# What you should do:
Only lines holding the word "agent" are wanted. Copy them from the listing below.

==============================

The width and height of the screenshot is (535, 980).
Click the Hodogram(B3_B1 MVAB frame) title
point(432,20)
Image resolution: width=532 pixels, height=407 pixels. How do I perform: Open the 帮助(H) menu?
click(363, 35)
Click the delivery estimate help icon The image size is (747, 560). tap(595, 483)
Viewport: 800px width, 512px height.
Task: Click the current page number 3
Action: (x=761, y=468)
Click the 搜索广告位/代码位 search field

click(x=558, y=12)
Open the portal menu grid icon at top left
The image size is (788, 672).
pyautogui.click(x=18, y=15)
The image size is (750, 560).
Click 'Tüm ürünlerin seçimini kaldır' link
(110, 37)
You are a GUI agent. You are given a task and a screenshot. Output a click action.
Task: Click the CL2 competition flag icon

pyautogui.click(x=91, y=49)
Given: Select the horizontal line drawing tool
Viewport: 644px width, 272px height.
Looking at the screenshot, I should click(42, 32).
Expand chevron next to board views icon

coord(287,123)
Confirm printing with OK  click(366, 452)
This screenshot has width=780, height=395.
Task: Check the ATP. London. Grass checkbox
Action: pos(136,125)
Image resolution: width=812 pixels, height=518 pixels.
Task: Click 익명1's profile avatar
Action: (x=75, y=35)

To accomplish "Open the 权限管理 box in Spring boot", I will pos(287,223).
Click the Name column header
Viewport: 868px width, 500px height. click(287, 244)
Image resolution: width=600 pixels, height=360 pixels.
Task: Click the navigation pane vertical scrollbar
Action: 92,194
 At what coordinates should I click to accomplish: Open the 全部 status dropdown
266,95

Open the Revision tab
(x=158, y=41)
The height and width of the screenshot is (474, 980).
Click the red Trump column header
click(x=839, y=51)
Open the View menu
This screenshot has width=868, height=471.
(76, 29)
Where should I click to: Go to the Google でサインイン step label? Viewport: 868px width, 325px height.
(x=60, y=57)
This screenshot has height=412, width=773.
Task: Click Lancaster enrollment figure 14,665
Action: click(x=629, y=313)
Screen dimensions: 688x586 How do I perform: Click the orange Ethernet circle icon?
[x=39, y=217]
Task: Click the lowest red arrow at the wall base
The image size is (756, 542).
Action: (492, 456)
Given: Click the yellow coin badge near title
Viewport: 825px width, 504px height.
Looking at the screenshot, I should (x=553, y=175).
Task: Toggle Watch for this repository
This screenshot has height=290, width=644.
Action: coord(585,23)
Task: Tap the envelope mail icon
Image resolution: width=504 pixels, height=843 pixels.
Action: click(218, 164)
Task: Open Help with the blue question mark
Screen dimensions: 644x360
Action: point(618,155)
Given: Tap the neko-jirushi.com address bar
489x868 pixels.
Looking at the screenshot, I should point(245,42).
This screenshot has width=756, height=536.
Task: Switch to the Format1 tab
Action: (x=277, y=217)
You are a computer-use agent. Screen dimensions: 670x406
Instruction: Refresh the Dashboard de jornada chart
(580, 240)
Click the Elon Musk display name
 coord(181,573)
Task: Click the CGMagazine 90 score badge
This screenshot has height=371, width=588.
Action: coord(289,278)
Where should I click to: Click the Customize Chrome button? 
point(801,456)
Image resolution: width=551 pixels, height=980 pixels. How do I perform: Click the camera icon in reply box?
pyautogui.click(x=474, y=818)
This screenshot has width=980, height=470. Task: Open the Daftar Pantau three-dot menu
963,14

==============================

# Response to this exercise:
You are a GUI agent. You are given a task and a screenshot. Output a click action.
You are a computer-use agent. Screen dimensions: 670x406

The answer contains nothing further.